It´s possible that Hollywood, feeling guilty for what it unleashes on the world, occasionally looks for ways to make amends. This is the most generous explanation for remaking 1981’s Arthur.
The original film starred Dudley Moore (who seemed to be on the rebound after 10) and Liza Minnelli (who is, in general, perpetually on the rebound). It was an unremarkable 97 minutes of booze product placement and bright colors, with Moore drunkenly slurring with his British accent. Hollywood should have left it to its final resting place: The “Watch Instantly” tab on Netflix.
But it looks like the guilt was too overwhelming. The following is what happened.
In what must have been considerable stretch of his acting prowess, Russell Brand took on the role of Arthur Bach, an alcoholic British man-whore with an overabundance of attention and money. Arthur is born into his wealth — $950 million of it — and spends it frivolously on Batmobiles and Abraham Lincoln’s old clothing. He lives in the top of a tower in a lush suite and has a hovering magnetic bed, which he has lots of women stay in. He goes through life perpetually sloshed, cared for by Hobson, his stoic and sarcastic British nanny (do they come in any other variety?), played by Helen Mirren.
All this partying and family-humiliating behavior starts to really wear on Arthur’s mother. She decides to give him an ultimatum: Marry the strong, intelligent Susan (played by Jennifer Garner) who will show him how to live right (feminism, is that you?) or lose the entire family fortune.
Arthur hesitantly agrees to marry Susan for the money, but it turns out she’s a psychotic gold-digging bitch, as all driven women are. (Ha, ha! Psych, feminism!) Then he meets Naomi, a sweet hipster chick (played by Greta Gerwig) and falls in love. He wins her over with grand gestures and his vapid lifestyle.
(Is feminism a thing, or was it all just a dream?) Then he faces the timeless money-versus-happiness ultimatum. You know the rest.
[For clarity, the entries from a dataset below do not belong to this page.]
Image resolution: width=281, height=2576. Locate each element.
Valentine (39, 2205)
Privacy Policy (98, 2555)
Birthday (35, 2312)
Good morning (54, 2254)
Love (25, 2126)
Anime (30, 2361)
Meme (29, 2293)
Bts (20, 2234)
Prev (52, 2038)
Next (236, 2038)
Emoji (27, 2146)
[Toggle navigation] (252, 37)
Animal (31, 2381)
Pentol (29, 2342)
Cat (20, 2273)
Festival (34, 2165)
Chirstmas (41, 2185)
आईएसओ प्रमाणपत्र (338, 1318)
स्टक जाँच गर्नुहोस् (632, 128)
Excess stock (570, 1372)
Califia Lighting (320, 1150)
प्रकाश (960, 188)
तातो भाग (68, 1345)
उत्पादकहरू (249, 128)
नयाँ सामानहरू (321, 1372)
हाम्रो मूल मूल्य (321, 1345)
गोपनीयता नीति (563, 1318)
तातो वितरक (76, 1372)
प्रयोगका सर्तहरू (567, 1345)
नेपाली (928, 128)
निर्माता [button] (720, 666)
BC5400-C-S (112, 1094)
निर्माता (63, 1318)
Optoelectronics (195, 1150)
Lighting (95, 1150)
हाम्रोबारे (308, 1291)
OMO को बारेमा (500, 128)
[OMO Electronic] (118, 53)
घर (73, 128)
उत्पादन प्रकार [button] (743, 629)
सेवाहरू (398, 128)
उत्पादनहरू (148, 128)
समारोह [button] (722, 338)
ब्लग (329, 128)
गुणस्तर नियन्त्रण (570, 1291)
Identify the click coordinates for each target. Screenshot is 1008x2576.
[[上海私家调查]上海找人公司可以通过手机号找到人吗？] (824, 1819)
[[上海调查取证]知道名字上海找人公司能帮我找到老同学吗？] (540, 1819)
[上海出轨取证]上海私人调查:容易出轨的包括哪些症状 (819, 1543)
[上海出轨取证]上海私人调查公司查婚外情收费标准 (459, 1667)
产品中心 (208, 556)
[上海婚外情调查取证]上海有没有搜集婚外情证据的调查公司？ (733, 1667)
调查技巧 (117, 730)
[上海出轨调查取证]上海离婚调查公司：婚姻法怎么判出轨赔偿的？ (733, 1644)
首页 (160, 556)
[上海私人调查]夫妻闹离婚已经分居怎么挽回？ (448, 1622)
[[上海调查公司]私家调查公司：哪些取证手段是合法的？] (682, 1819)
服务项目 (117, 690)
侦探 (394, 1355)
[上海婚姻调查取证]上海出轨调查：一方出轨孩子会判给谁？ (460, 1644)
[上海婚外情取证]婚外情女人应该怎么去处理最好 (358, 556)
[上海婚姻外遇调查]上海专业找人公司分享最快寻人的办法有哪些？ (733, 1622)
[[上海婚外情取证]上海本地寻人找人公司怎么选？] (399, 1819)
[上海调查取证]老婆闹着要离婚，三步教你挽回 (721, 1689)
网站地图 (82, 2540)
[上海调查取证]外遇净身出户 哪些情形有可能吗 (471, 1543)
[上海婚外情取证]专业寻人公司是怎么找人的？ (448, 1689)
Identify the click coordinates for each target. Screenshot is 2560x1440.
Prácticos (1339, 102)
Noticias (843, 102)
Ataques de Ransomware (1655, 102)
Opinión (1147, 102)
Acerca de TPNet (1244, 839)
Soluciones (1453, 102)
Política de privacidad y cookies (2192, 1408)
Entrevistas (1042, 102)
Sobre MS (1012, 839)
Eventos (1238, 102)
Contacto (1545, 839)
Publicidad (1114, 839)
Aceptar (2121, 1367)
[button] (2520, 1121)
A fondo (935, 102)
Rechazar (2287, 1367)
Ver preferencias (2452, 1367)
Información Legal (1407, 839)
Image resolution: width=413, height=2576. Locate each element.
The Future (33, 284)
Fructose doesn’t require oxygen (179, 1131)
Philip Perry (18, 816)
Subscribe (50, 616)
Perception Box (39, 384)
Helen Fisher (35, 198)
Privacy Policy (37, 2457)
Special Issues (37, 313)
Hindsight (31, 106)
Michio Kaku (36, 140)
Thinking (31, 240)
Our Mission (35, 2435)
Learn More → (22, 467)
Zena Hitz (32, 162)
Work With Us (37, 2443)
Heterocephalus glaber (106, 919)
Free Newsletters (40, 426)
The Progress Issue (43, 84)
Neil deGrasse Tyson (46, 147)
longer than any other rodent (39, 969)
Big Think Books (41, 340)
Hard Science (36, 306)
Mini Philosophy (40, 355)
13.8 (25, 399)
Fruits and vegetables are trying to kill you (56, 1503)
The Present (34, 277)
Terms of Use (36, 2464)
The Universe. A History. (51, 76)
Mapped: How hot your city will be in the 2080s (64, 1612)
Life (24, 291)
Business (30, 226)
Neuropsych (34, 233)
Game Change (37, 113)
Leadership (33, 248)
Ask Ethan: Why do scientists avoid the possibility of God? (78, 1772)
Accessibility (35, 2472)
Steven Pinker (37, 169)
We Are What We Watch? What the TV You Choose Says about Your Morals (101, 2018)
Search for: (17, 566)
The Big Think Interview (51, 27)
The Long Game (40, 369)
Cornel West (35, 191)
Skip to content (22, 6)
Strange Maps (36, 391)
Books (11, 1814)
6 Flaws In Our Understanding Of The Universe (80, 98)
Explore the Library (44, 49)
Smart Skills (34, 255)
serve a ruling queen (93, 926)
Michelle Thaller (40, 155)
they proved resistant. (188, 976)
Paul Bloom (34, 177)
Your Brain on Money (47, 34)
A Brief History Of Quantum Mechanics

The entire movie consists of everything you’ve seen before — except maybe the magnetic bed — especially if you’ve seen the original, as a large part of the dialogue, music and scenery is lifted right from the 1981 version and plopped in the new one. Although entirely believable as a drunk, Brand is impossible to take seriously as a romantic interest. On the audience-interest meter, he’s flatlining.
All said and done, this movie is technically an improvement on the original – Brand isn’t as obnoxious as Moore, there’s more plot and character development, excessive drinking is acknowledged as, you know, bad, and the magical Helen Mirren is in it.
But, man. From now on, Hollywood, let’s go ahead and treat any and all things in the “Watch Instantly” section like remains in a sacred burial ground. They don’t hold the powers to relieve you of your past indiscretions and will only bring curses and suffering. Please do not touch them again.